Text reflow is especially important when browsing the Web on smartphones, due both to their small size and the fact that different phone models have different screen resolutions. To make sure pages fit the screen, however big that screen is, Web designers use CSS — Cascading Style Sheets — which specify how page elements are positioned and styled. Rather than set specific dimensions in the style, such as "a 2-inch block of text," designers use styles that work on any screen size, such as "a block of text that fills 30 percent of the horizontal width."
CSS isn't just for phones or limited to text formatting. Style sheets play a huge role in the design of many websites, including the one you're reading now.
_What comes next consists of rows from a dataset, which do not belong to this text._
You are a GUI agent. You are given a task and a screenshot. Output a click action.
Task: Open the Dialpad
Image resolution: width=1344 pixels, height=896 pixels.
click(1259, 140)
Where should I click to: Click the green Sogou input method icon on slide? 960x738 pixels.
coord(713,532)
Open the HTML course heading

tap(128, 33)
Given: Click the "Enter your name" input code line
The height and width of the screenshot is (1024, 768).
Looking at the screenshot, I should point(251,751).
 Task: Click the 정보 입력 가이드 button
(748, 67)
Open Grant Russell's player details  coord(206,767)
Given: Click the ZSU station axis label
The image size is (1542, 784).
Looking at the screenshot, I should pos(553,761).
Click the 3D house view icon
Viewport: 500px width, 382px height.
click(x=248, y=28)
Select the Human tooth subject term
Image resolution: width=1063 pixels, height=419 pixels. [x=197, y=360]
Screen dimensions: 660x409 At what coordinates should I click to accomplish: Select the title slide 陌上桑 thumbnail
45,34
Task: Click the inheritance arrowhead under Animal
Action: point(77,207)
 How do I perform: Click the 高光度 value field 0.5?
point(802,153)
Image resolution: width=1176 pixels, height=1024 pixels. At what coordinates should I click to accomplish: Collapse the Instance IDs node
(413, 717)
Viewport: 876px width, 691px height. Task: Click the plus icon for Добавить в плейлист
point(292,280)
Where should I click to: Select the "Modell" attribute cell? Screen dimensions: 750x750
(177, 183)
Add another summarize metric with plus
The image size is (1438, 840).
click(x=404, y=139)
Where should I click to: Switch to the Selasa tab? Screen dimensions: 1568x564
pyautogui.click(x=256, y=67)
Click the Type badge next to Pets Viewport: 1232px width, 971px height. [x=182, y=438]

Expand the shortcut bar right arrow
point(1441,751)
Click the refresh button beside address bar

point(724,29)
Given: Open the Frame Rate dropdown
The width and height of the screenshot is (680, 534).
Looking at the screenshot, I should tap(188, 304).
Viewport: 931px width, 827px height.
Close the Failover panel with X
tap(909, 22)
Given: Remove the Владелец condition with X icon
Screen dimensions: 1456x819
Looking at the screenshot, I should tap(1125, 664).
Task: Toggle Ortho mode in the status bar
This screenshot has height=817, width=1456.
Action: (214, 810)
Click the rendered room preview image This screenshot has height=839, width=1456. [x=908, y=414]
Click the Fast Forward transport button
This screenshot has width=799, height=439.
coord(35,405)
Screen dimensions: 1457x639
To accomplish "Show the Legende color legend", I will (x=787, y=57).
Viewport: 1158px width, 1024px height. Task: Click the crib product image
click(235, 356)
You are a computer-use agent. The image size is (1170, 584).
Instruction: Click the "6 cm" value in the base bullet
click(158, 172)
Text reflow in e-books serves a similar purpose to reflow on smartphones: Every e-reader has different dimensions, but each page of text has to fit the device's screen. Reflowing text in e-books poses an editorial conundrum, however, since an author might have good reason for the original layout of the page. In an e-book of poetry, for example, reflowing how many words fit on each line can undermine the impact of the work. Reflowing text between pages also causes e-books to have different numbers of pages from e-reader to e-reader, making it harder to cite a passage.
Formats Without Reflow
Text reflow helps with readability in documents and on the Web, but when filling out a form or designing a publication, having text show up differently on every computer would cause problems. Formats such as PDF and XPS do not reflow text based on screen size. Even if you open a high-resolution PDF on a smartphone, its text flows the same as on your computer, so it requires extensive scrolling to traverse. This factor makes PDF and similar files a poor choice for casual onscreen reading, but a necessity when the document's original layout is important.